▸ **Your objective**
Every record below must come back exactly as written, with the images dropped.

* * *

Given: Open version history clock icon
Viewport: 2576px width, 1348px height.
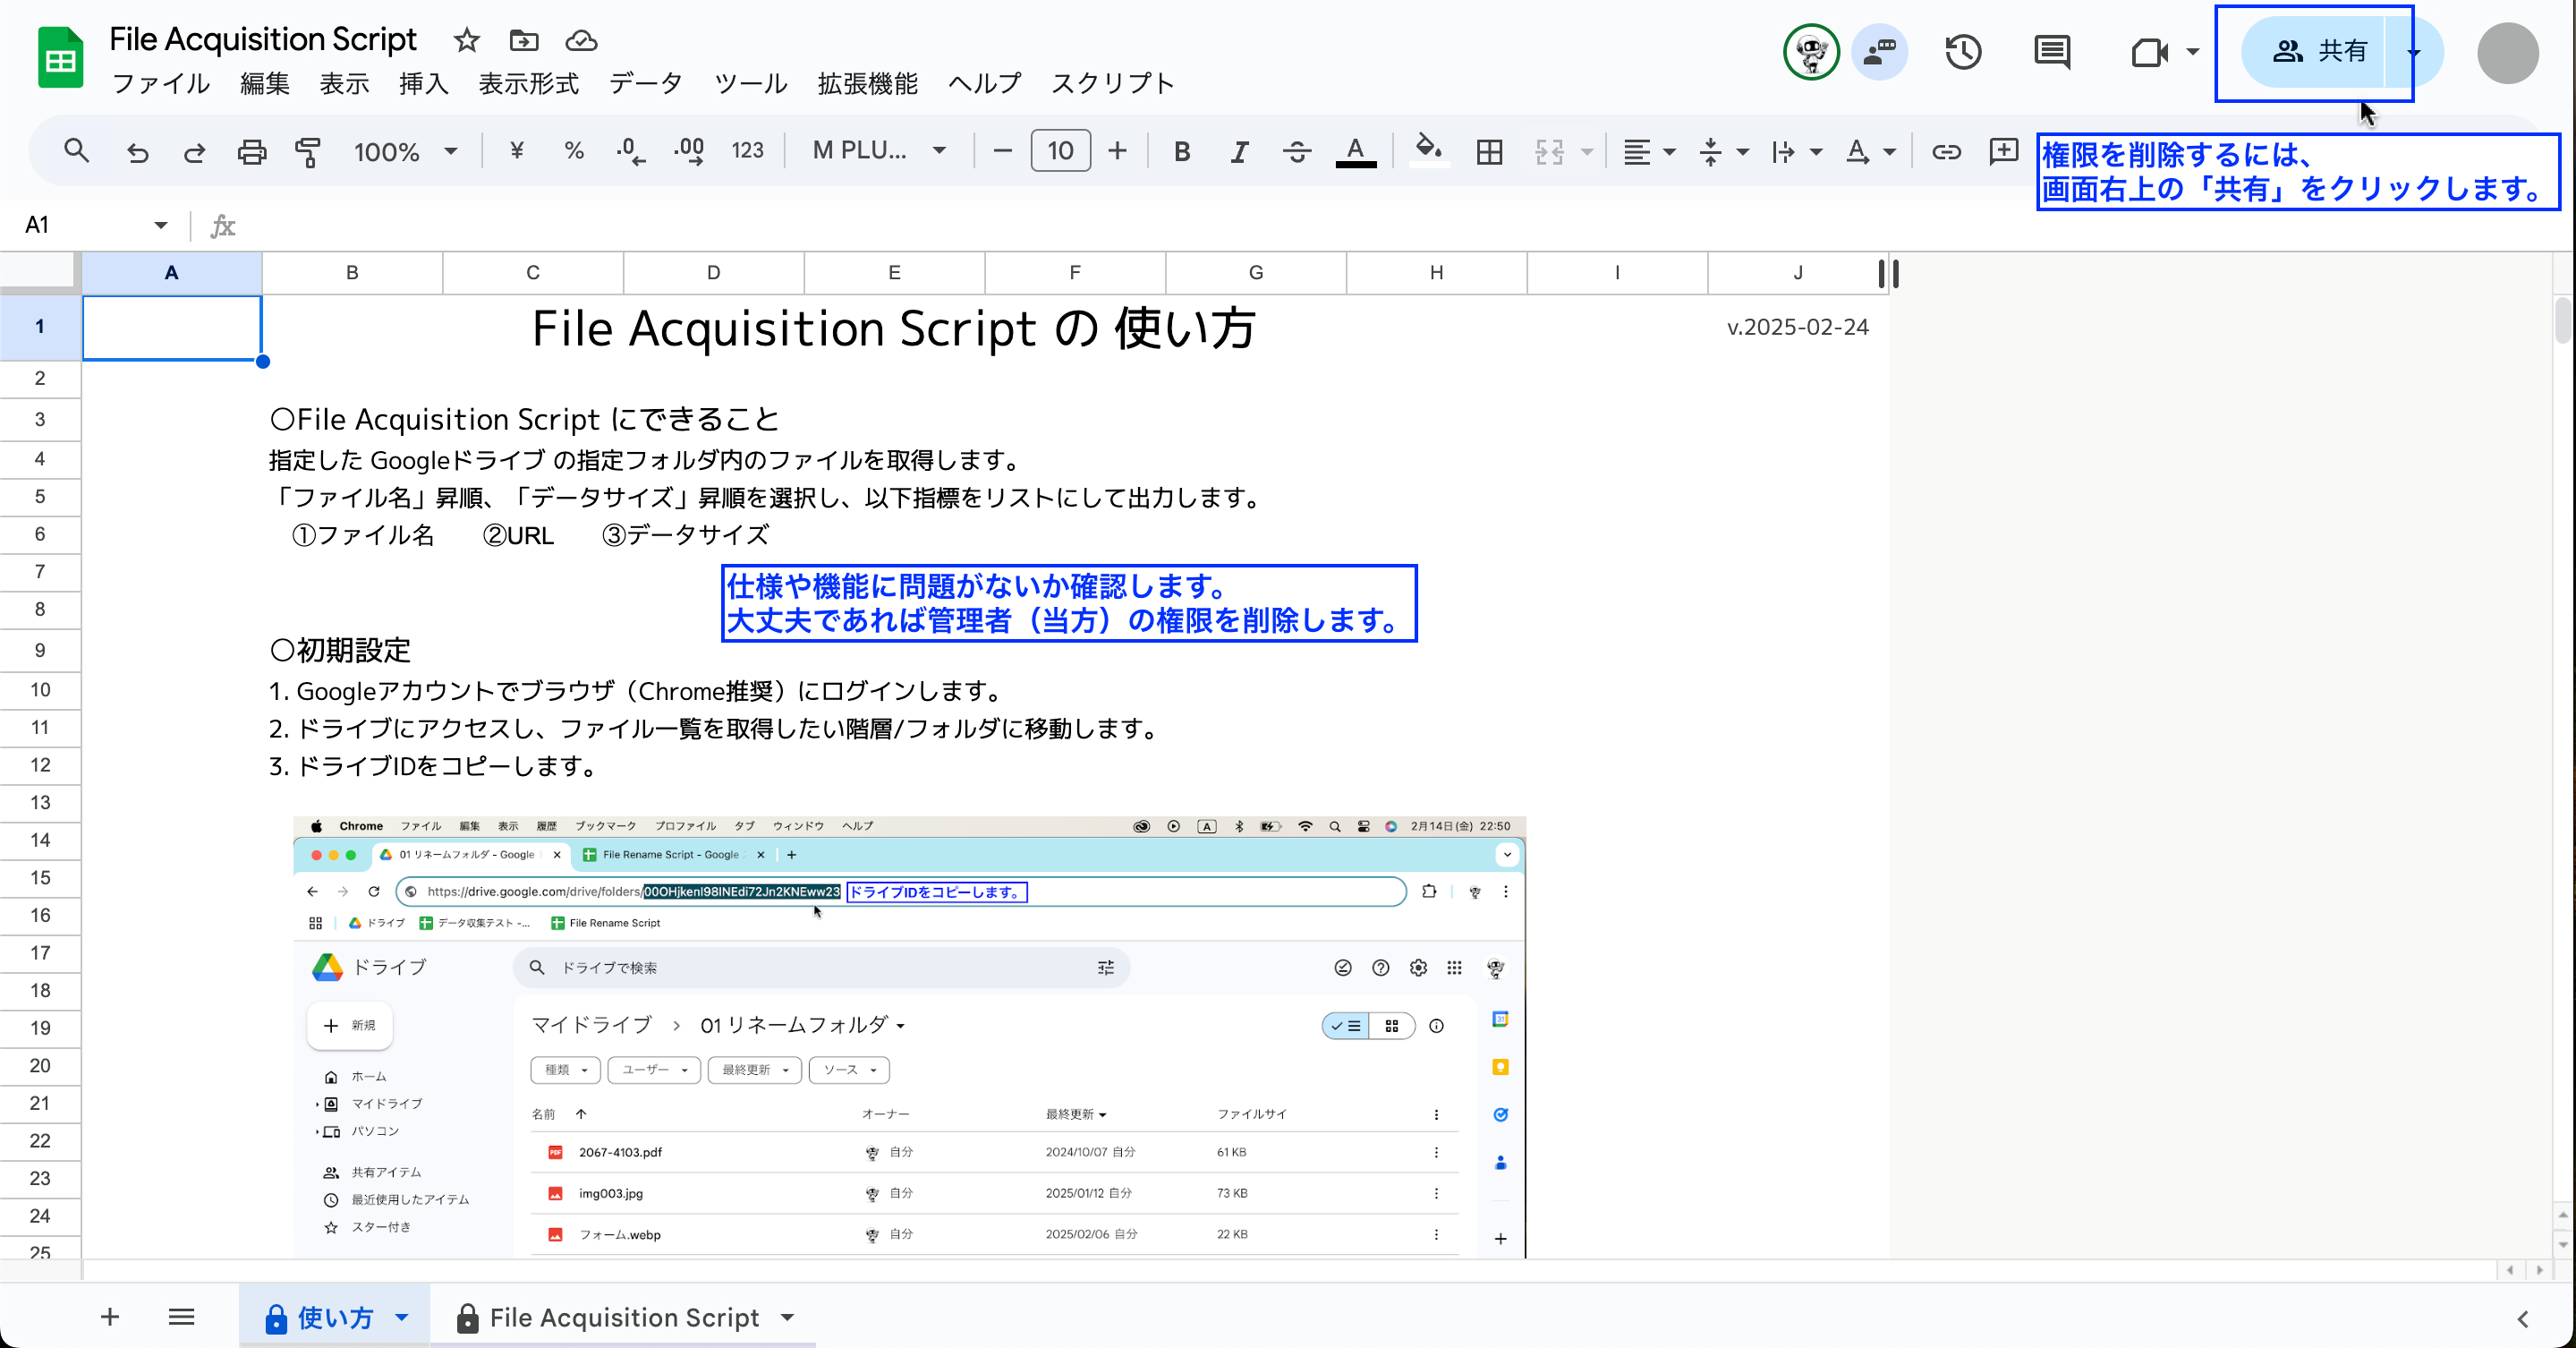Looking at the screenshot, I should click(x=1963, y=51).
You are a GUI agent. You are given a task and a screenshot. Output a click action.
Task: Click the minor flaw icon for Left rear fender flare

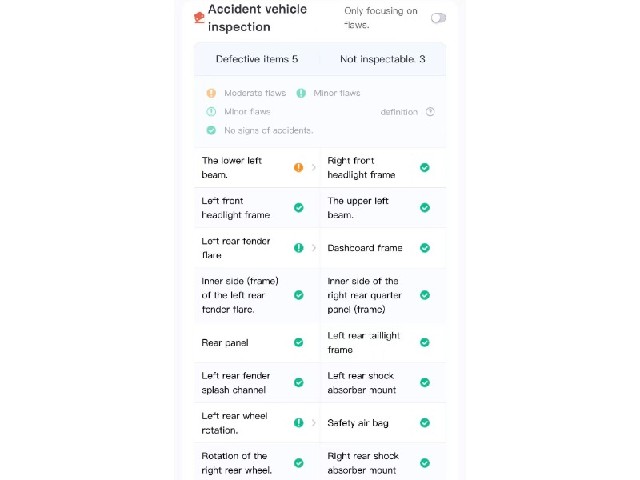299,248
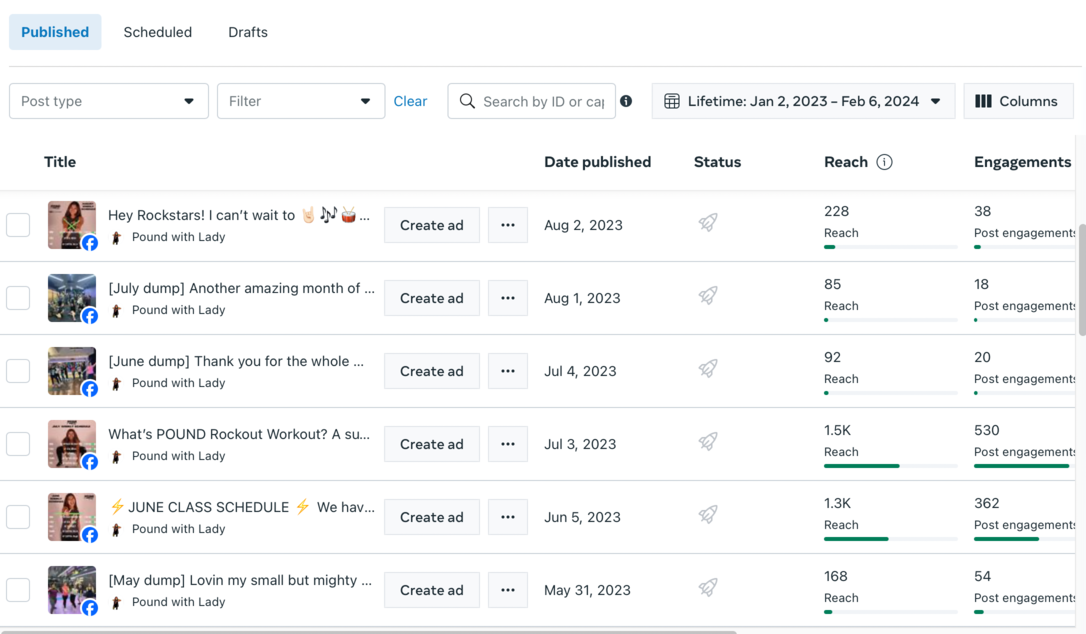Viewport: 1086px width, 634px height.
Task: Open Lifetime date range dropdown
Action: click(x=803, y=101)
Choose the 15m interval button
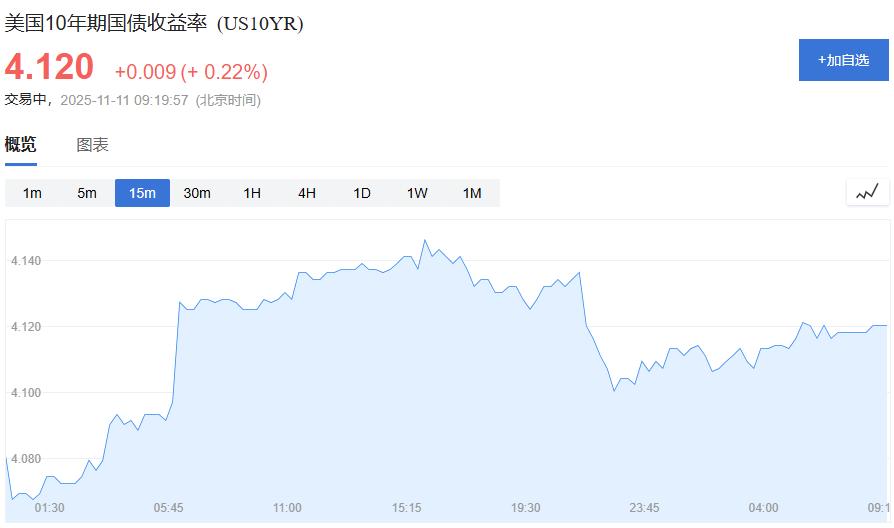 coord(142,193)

* * *

▸ **Task output**
Given: Open version history clock icon
Viewport: 2576px width, 1348px height.
Looking at the screenshot, I should click(x=1963, y=51).
You are a GUI agent. You are given a task and a screenshot. Output a click action.
Task: Click the minor flaw icon for Left rear fender flare

299,248
Viewport: 1086px width, 634px height.
Task: Open Lifetime date range dropdown
Action: click(x=803, y=101)
Choose the 15m interval button
 coord(142,193)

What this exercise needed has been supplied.